The rationale of the present study is identifying new protein targets in diabetes and to isolate anti-diabetic active compound(s) from OB and test its mechanisms of action in silico, in vitro and in vivo. Combining computational and experimental approach, we aim also to: (a)-characterize molecular pathways and mechanisms elicited by OB active compounds that may relieve insulin resistance caused by increasingly recognized insults contributing to type 2 diabetes: high glucose+insulin, oxidative and inflammatory stressors. (b)-recognize the cellular target of the isolated active compounds by applying bio- and chemo-informatics tools and cellular-biochemical experiments. Computational analysis will contribute in predicting the active compounds. Chemical techniques including preparative high-pressure liquid chromatography (prep-HPLC) and Gas chromatography–mass spectrometry (GC/MS) will be applied in order to isolate and detect the active compound(s).
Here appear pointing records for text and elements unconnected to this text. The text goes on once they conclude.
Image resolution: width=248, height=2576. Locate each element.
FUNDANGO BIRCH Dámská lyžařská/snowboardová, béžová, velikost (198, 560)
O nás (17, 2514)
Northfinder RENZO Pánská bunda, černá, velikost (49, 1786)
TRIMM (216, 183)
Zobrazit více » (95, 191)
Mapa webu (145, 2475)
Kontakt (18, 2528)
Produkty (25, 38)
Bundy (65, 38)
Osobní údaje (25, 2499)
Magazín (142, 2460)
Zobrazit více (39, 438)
Cells involved in systemic effects of the substances, especially pancreatic beta cells and muscle will also be examined. The cells will be subjected to nutritional and inflammatory stressors. Protocols well-recognized in our laboratories for functional cell assays will be utilized, such as glucose transport, ROS production, cytotoxicity, protein/gene expression in metabolism pathways and oxidative stress. High-fat-diet-fed C57Bl6 mice (well recognized at Linn lab) will serve as model for impaired glucose tolerance and obesity. OB extracts and isolated compounds will be served to the mice and blood parameters (glucose, lipids, hormones) will be monitored.
The combination of biological, chemical and bio-chemo-informatics tools in this project will serve as a basis for isolation of active compounds from distinct sources for the treatment and identifying new protein targets in diabetes and other metabolic disorders.